Problem: Copy out the records below with every "GUI agent" changed to "desktop agent", keeping everything else the same.

____

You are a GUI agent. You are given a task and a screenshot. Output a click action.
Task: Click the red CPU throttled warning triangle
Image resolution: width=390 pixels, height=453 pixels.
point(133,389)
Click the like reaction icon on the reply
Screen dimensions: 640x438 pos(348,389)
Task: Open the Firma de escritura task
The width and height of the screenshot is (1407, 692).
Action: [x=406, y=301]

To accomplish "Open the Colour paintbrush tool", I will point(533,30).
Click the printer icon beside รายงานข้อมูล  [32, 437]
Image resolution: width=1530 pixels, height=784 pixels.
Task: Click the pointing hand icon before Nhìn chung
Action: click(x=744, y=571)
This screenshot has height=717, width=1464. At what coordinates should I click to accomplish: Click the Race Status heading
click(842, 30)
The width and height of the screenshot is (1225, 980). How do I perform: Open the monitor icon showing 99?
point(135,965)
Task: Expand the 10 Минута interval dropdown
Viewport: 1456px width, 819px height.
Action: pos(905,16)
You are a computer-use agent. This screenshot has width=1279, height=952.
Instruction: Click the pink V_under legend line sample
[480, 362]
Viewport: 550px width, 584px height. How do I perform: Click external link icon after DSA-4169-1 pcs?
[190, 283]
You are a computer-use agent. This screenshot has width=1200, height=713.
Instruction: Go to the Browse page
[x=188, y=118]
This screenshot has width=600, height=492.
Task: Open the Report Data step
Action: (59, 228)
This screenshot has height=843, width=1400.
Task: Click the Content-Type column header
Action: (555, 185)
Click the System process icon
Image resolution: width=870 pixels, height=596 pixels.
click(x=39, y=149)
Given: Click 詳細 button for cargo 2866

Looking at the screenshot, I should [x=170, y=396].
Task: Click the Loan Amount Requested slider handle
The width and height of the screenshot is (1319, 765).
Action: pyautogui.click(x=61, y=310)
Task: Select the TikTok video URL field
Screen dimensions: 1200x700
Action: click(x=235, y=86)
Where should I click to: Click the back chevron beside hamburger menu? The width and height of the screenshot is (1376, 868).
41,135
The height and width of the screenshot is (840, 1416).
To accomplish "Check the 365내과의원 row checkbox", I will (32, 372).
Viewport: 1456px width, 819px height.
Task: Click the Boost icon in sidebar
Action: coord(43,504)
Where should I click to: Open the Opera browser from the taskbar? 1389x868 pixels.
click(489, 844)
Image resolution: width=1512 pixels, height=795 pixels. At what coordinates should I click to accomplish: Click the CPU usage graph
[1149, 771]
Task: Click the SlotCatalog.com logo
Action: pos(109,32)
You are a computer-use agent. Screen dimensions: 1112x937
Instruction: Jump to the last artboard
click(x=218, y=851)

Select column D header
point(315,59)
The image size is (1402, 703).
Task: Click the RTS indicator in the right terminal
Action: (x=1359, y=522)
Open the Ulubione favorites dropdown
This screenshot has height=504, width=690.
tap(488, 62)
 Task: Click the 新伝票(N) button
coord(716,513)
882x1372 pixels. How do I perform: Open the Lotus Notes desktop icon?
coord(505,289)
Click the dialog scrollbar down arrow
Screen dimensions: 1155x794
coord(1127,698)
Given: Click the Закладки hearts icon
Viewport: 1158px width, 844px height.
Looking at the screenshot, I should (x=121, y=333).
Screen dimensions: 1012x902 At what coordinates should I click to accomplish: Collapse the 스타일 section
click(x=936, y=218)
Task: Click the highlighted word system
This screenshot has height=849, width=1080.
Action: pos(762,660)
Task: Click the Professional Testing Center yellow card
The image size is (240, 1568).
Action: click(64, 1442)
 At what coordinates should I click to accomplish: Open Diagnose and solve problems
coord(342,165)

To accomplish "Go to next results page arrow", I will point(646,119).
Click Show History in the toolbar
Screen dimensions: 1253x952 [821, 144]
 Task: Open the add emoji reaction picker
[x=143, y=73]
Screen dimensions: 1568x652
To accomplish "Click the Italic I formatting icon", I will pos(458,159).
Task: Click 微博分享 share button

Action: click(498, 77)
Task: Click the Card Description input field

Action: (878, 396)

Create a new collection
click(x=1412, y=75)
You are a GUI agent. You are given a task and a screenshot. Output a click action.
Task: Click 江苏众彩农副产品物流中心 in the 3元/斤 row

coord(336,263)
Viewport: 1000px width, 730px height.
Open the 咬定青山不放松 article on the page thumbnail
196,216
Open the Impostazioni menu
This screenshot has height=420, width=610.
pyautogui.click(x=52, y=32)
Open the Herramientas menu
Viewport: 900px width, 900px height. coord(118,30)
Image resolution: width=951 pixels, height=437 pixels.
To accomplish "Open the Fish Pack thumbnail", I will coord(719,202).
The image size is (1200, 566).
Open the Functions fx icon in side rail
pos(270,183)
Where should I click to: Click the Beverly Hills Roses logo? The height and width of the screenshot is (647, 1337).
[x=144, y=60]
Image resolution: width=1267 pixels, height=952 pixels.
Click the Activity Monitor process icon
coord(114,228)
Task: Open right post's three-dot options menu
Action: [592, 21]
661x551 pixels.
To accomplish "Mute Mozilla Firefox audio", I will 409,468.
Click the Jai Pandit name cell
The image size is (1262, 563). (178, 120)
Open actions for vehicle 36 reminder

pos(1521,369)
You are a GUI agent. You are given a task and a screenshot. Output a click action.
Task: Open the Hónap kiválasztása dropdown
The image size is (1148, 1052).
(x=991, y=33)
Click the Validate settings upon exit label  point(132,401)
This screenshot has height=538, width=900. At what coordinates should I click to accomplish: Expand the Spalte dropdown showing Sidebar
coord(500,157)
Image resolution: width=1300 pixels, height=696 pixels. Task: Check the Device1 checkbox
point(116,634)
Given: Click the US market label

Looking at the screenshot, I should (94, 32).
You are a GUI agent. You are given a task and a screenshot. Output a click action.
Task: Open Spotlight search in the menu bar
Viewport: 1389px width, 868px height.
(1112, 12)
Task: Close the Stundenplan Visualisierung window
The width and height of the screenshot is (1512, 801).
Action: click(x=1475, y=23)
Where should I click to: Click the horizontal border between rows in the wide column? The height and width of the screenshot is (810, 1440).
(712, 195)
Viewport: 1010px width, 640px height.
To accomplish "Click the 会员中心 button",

____

The output:
You are a desktop agent. You are given a task and a screenshot. Output a click action.
Task: Click the red CPU throttled warning triangle
Image resolution: width=390 pixels, height=453 pixels.
point(133,389)
Click the like reaction icon on the reply
Screen dimensions: 640x438 pos(348,389)
Task: Open the Firma de escritura task
The width and height of the screenshot is (1407, 692).
Action: [x=406, y=301]

To accomplish "Open the Colour paintbrush tool", I will point(533,30).
Click the printer icon beside รายงานข้อมูล  [32, 437]
Image resolution: width=1530 pixels, height=784 pixels.
Task: Click the pointing hand icon before Nhìn chung
Action: click(x=744, y=571)
This screenshot has height=717, width=1464. At what coordinates should I click to accomplish: Click the Race Status heading
click(842, 30)
The width and height of the screenshot is (1225, 980). How do I perform: Open the monitor icon showing 99?
point(135,965)
Task: Expand the 10 Минута interval dropdown
Viewport: 1456px width, 819px height.
Action: pos(905,16)
You are a computer-use agent. This screenshot has width=1279, height=952.
Instruction: Click the pink V_under legend line sample
[480, 362]
Viewport: 550px width, 584px height. How do I perform: Click external link icon after DSA-4169-1 pcs?
[190, 283]
You are a computer-use agent. This screenshot has width=1200, height=713.
Instruction: Go to the Browse page
[x=188, y=118]
This screenshot has width=600, height=492.
Task: Open the Report Data step
Action: (59, 228)
This screenshot has height=843, width=1400.
Task: Click the Content-Type column header
Action: (555, 185)
Click the System process icon
Image resolution: width=870 pixels, height=596 pixels.
click(x=39, y=149)
Given: Click 詳細 button for cargo 2866

Looking at the screenshot, I should [x=170, y=396].
Task: Click the Loan Amount Requested slider handle
The width and height of the screenshot is (1319, 765).
Action: pyautogui.click(x=61, y=310)
Task: Select the TikTok video URL field
Screen dimensions: 1200x700
Action: click(x=235, y=86)
Where should I click to: Click the back chevron beside hamburger menu? The width and height of the screenshot is (1376, 868).
41,135
The height and width of the screenshot is (840, 1416).
To accomplish "Check the 365내과의원 row checkbox", I will (32, 372).
Viewport: 1456px width, 819px height.
Task: Click the Boost icon in sidebar
Action: coord(43,504)
Where should I click to: Open the Opera browser from the taskbar? 1389x868 pixels.
click(489, 844)
Image resolution: width=1512 pixels, height=795 pixels. At what coordinates should I click to accomplish: Click the CPU usage graph
[1149, 771]
Task: Click the SlotCatalog.com logo
Action: pos(109,32)
You are a computer-use agent. Screen dimensions: 1112x937
Instruction: Jump to the last artboard
click(x=218, y=851)

Select column D header
point(315,59)
The image size is (1402, 703).
Task: Click the RTS indicator in the right terminal
Action: (x=1359, y=522)
Open the Ulubione favorites dropdown
This screenshot has height=504, width=690.
tap(488, 62)
 Task: Click the 新伝票(N) button
coord(716,513)
882x1372 pixels. How do I perform: Open the Lotus Notes desktop icon?
coord(505,289)
Click the dialog scrollbar down arrow
Screen dimensions: 1155x794
coord(1127,698)
Given: Click the Закладки hearts icon
Viewport: 1158px width, 844px height.
Looking at the screenshot, I should (x=121, y=333).
Screen dimensions: 1012x902 At what coordinates should I click to accomplish: Collapse the 스타일 section
click(x=936, y=218)
Task: Click the highlighted word system
This screenshot has height=849, width=1080.
Action: pos(762,660)
Task: Click the Professional Testing Center yellow card
The image size is (240, 1568).
Action: click(64, 1442)
 At what coordinates should I click to accomplish: Open Diagnose and solve problems
coord(342,165)

To accomplish "Go to next results page arrow", I will point(646,119).
Click Show History in the toolbar
Screen dimensions: 1253x952 [821, 144]
 Task: Open the add emoji reaction picker
[x=143, y=73]
Screen dimensions: 1568x652
To accomplish "Click the Italic I formatting icon", I will pos(458,159).
Task: Click 微博分享 share button

Action: click(498, 77)
Task: Click the Card Description input field

Action: (878, 396)

Create a new collection
click(x=1412, y=75)
You are a desktop agent. You are given a task and a screenshot. Output a click action.
Task: Click 江苏众彩农副产品物流中心 in the 3元/斤 row

coord(336,263)
Viewport: 1000px width, 730px height.
Open the 咬定青山不放松 article on the page thumbnail
196,216
Open the Impostazioni menu
This screenshot has height=420, width=610.
pyautogui.click(x=52, y=32)
Open the Herramientas menu
Viewport: 900px width, 900px height. coord(118,30)
Image resolution: width=951 pixels, height=437 pixels.
To accomplish "Open the Fish Pack thumbnail", I will coord(719,202).
The image size is (1200, 566).
Open the Functions fx icon in side rail
pos(270,183)
Where should I click to: Click the Beverly Hills Roses logo? The height and width of the screenshot is (647, 1337).
[x=144, y=60]
Image resolution: width=1267 pixels, height=952 pixels.
Click the Activity Monitor process icon
coord(114,228)
Task: Open right post's three-dot options menu
Action: [592, 21]
661x551 pixels.
To accomplish "Mute Mozilla Firefox audio", I will 409,468.
Click the Jai Pandit name cell
The image size is (1262, 563). (178, 120)
Open actions for vehicle 36 reminder

pos(1521,369)
You are a desktop agent. You are given a task and a screenshot. Output a click action.
Task: Open the Hónap kiválasztása dropdown
The image size is (1148, 1052).
(x=991, y=33)
Click the Validate settings upon exit label  point(132,401)
This screenshot has height=538, width=900. At what coordinates should I click to accomplish: Expand the Spalte dropdown showing Sidebar
coord(500,157)
Image resolution: width=1300 pixels, height=696 pixels. Task: Check the Device1 checkbox
point(116,634)
Given: Click the US market label

Looking at the screenshot, I should (94, 32).
You are a desktop agent. You are given a task and a screenshot. Output a click action.
Task: Open Spotlight search in the menu bar
Viewport: 1389px width, 868px height.
(1112, 12)
Task: Close the Stundenplan Visualisierung window
The width and height of the screenshot is (1512, 801).
Action: click(x=1475, y=23)
Where should I click to: Click the horizontal border between rows in the wide column? The height and width of the screenshot is (810, 1440).
(712, 195)
Viewport: 1010px width, 640px height.
To accomplish "Click the 会员中心 button",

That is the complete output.